### EXTRAIT DU TEXTE
──────

Chercheur belge travailant désormais à Genève, Marcel Crahay est l'un des plus fins connaisseurs des systèmes d'éducation et des paramètres qui jouent dans la réussite des élèves. Ses ouvrages " L'école peut-elle être juste et efficace " et " Peut-on lutter contre l'échec scolaire " sont des mines pour comprendre ce qui peut rendre l'école inégalitaire, malgré les déclarations de bonnes intentions. Tous ses travaux portent sur l'échec scolaire, les difficultés d'apprentissage en situation scolaire ainsi que sur les croyances des enseignants eu égard au développement, à l'intelligence, à l'apprentissage, au redoublement et aux pratiques d'enseignement.

    Inefficace, le redoublement est souvent aussi le résultat d'une décision subjective de l'enseignant mais plus grave encore à nos yeux : il est aujourd'hui démontré que le redoublement affecte la confiance qu'à l'élève en ses capacités d'apprentissage et le préjudice est d'autant plus grave que les enseignants, les parents et les condisciples imputent les problèmes scolaires aux capacités intellectuelles de l'élève et ont de l'intelligence une conception innéiste. Le fatalisme et la démission sont au bout de ce processus. En définitive, le message de la recherche est clair : le redoublement est le plus souvent préjudiciable au développement de l'apprenant.
    Ainsi donc, aujourd'hui, le non-redoublement est sur le point de s'inscrire dans notre système scolaire en tant qu'imposition légale au travers de deux décrets : " Ecole de la réussite de 1995 " et " décret Missions de 1997 ".
    Cette interdiction entraîne la nécessité de trouver d'autres stratégies et d'autres modes de fonctionnement c'est-à-dire donner une place à l'analyse des pratiques, à la créativité à condition toutefois que les enseignants acceptent de remettre en cause leurs représentations et leurs pratiques d'évaluation. Bref, la solution peut venir de l'école si celle-ci accepte de se considérer comme l'une des sources de l'échec scolaire.
  L'évaluation des apprenants est affaire délicate et les biais dont peuvent être victimes les enseignants sont aujourd'hui clairement identifiés. le plus important est connu sous le nom d'effet Posthumus : quelle que soit la distribution des compétences au début de l'année scolaire, la distribution des notes en fin d'année épouse grosso modo une forme gaussienne ( allure de la courbe normale ). Voir par ailleurs sur le blog la pédagogie du " tiers perdu " de Philippe Meirieu. En conséquence, deux élèves moyens appartenant à deux classes différentes peuvent obtenir des résultats différents aux examens organisés par leurs enseignants respectifs. Celui qui fréquente une classe dont la majorité des élèves est faible aura probablement la chance d'être sur-évalué, voire même d'être classé parmi les meilleurs élèves de la classe. Quant à l'autre, s'il fréquente une classe où la majorité de ses condisciples de classe sont plus forts que lui, il risque fort d'être sous-évalué, voire même d'être jugé par l'enseignant trop faible pour être promu.

──────

### DONNÉES ENREGISTRÉES
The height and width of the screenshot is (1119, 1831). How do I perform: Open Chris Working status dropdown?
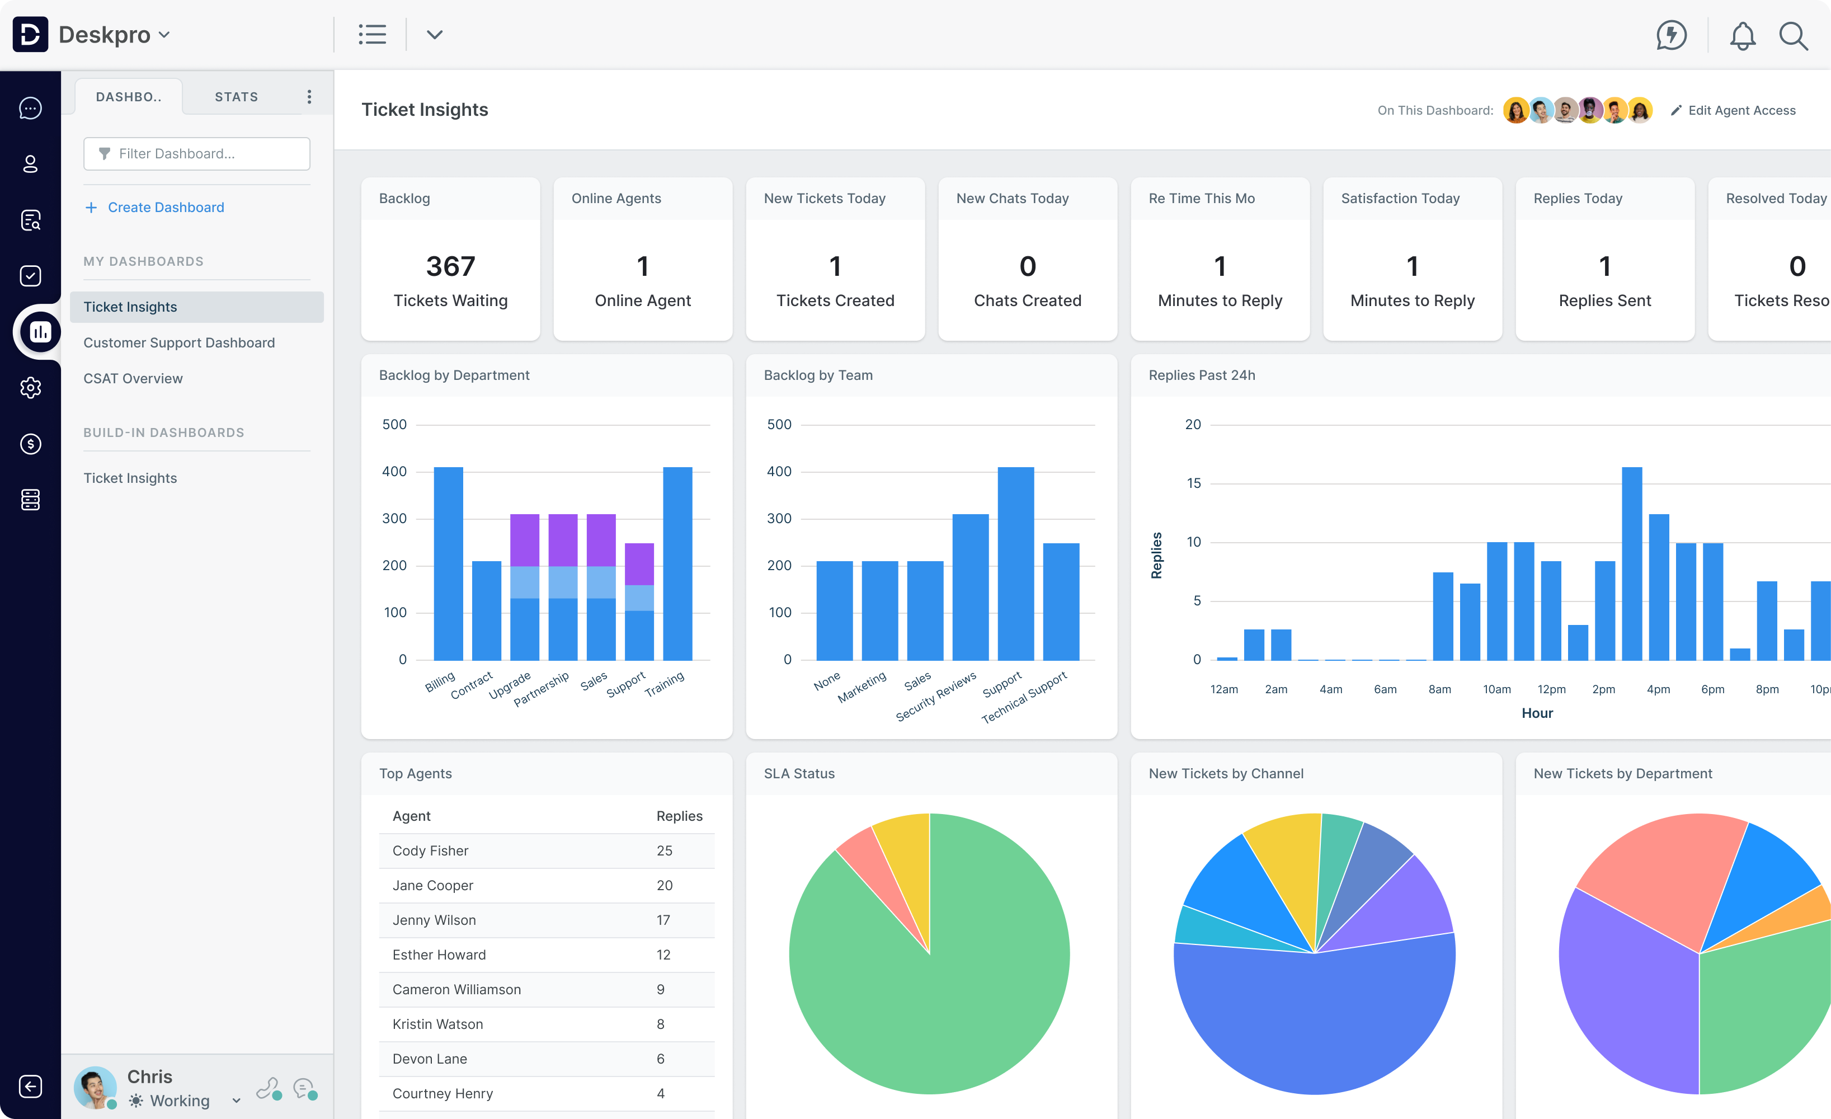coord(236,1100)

──────

### TRAVAIL À EFFECTUER
Répondez à ces questions sur l'extrait consacré au redoublement :
1. Dans quelle ville Marcel Crahay travaille-t-il désormais ?
2. Quels sont les deux décrets qui doivent faire du non-redoublement une imposition légale ?
3. Sous quel nom est connu le biais d'évaluation présenté comme le plus important ?
Appuyez-vous uniquement sur l'extrait pour répondre.

### RÉSULTAT DE L'EXERCICE
1. À Genève.
2. « Ecole de la réussite de 1995 » et « décret Missions de 1997 ».
3. L'effet Posthumus.